La rénovation de la Boerentoren d’Anvers, un projet à revoir
La Boerentoren d’Anvers n’est pas seulement un emblème de la ville. C’est aussi une partie intégrante de son histoire. N’y touche pas qui veut, même lorsque l’on est architecte mondialement connu.
Octobre 1914. Les Allemands ont percé la ceinture de forts qui entoure Anvers et exigent la reddition de la ville. Furieux du refus qui leur est opposé, ils font tonner le canon et du haut de leurs zeppelins, à l’époque formidables armes de guerre, déversent des bombes sur la ville. Les dégâts sont énormes. La paix revenue, la municipalité impose, dans la perspective de l’Exposition universelle de 1930, la construction d’un gratte-ciel, comme aux Etats-Unis. Ce sera le premier d’Europe même si, pour en faire accepter le projet, il faudra l’intervention d’un comité des sages composé de Victor Horta, d’Emile Van der Velde et du Néerlandais Hendrik Petrus Berlage, dont la Bourse d’Amsterdam, inaugurée en 1903, se visite aujourd’hui encore.
Rehaussée dans les années 1970 d’une salle panoramique, la Boerentoren est aujourd’hui indissociable de l’image de la ville. Ce n’est donc pas un simple immeuble qu’a acheté l’homme d’affaires Fernand Huts mais un symbole.
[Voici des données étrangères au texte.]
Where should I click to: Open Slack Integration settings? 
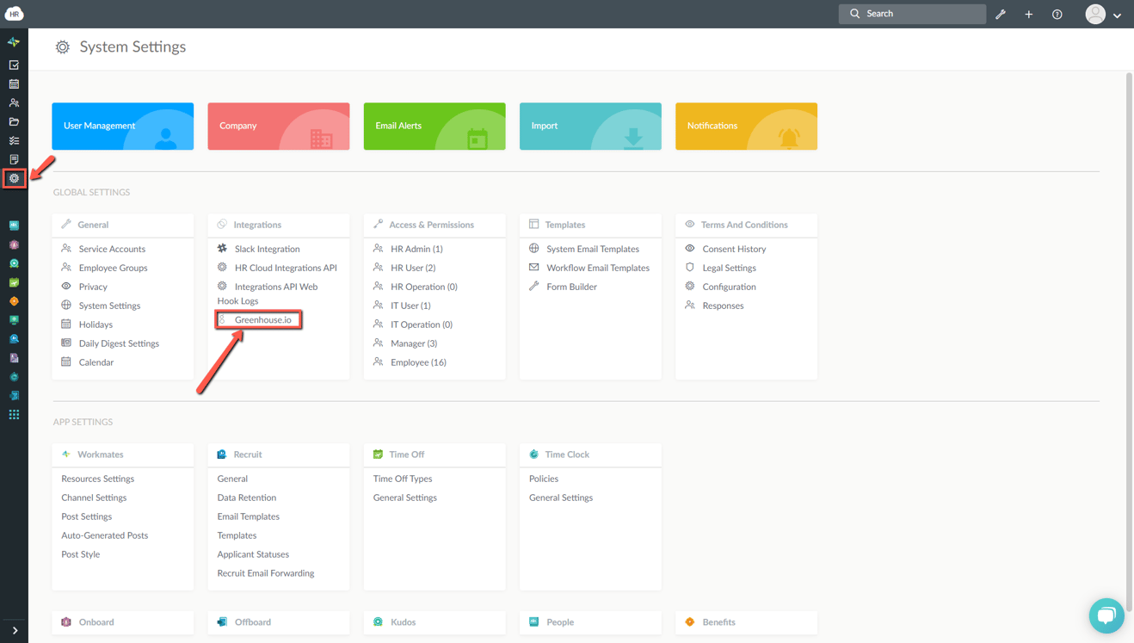click(x=267, y=249)
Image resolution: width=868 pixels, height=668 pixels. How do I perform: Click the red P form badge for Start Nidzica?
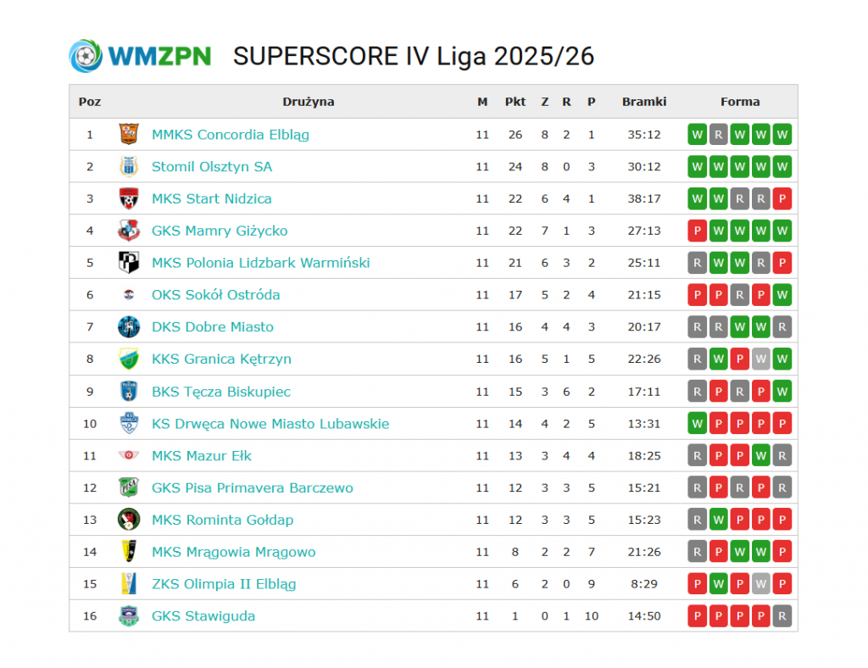click(782, 198)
D’où les réticences, rapidement transformées en rejet, devant les velléités du Polono-Américain Daniel Liberskind, déjà architecte dans notre pays du Palais des Congrès de Mons, de surmonter la Boerentoren d’une structure en verre évoquant – l’on est à Anvers – un diamant. Pareille “sauce contemporaine” versée sur un bâtiment historique le ridiculiserait, ont critiqué, unanimes, les cinq bouwmeeesters de la ville – l’actuel et ses quatre prédécesseurs. Le message a été reçu et l’architecte, prié de revoir sa copie.
La façade ainsi que la structure métallique de l’immeuble sont certes classées mais cela ne signifie pas que le reste est intangible.
Figé dans le marbre ?
Reste un problème de fond. Destinée à abriter des bureaux et des appartements, la Boerentoren n’a pas été conçue pour accueillir les foules. “Je ne serais pas Anversois si je ne voyais pas grand”, reconnaît volontiers le flamboyant patron de Katoen-Natie, l’un des plus importants opérateurs portuaires de la cité. L’immeuble devra en effet abriter l’impressionnante collection d’art familiale, sans oublier Trinity, un squelette de Tyrannosaurus Rex vieux de 67 millions d’années et acquis récemment en vente publique. Il devra également contenir un cinéma, des espaces d’exposition, de restauration, de promotion de produits indigènes et, en outre, offrir aux visiteurs un panorama circulaire inoubliable. D’où un débat de fond : faut-il adapter le bâtiment aux plans imaginés ou l’inverse ?
La façade ainsi que la structure métallique de l’immeuble sont certes classées mais cela ne signifie pas que le reste est intangible, reconnaît Matthias Diependaele, ministre en charge du Patrimoine. Pour exemples, le déplacement pour restauration de L’Agneau mystique qui a nécessité une ouverture dans le mur de la cathédrale de Gand, et l’acceptation par l’Agence flamande pour le patrimoine immobilier de l’implémentation d’un ascenseur extérieur pour handicapés. Ou encore, longtemps décrié, l’ajout moderne fait au Steen d’Anvers, un château dont la construction remonte au 13e siècle, qui vient d’être inscrit sur la short list du prochain prix européen d’architecture. Bref, beaucoup reste possible, dans le respect du bâtiment.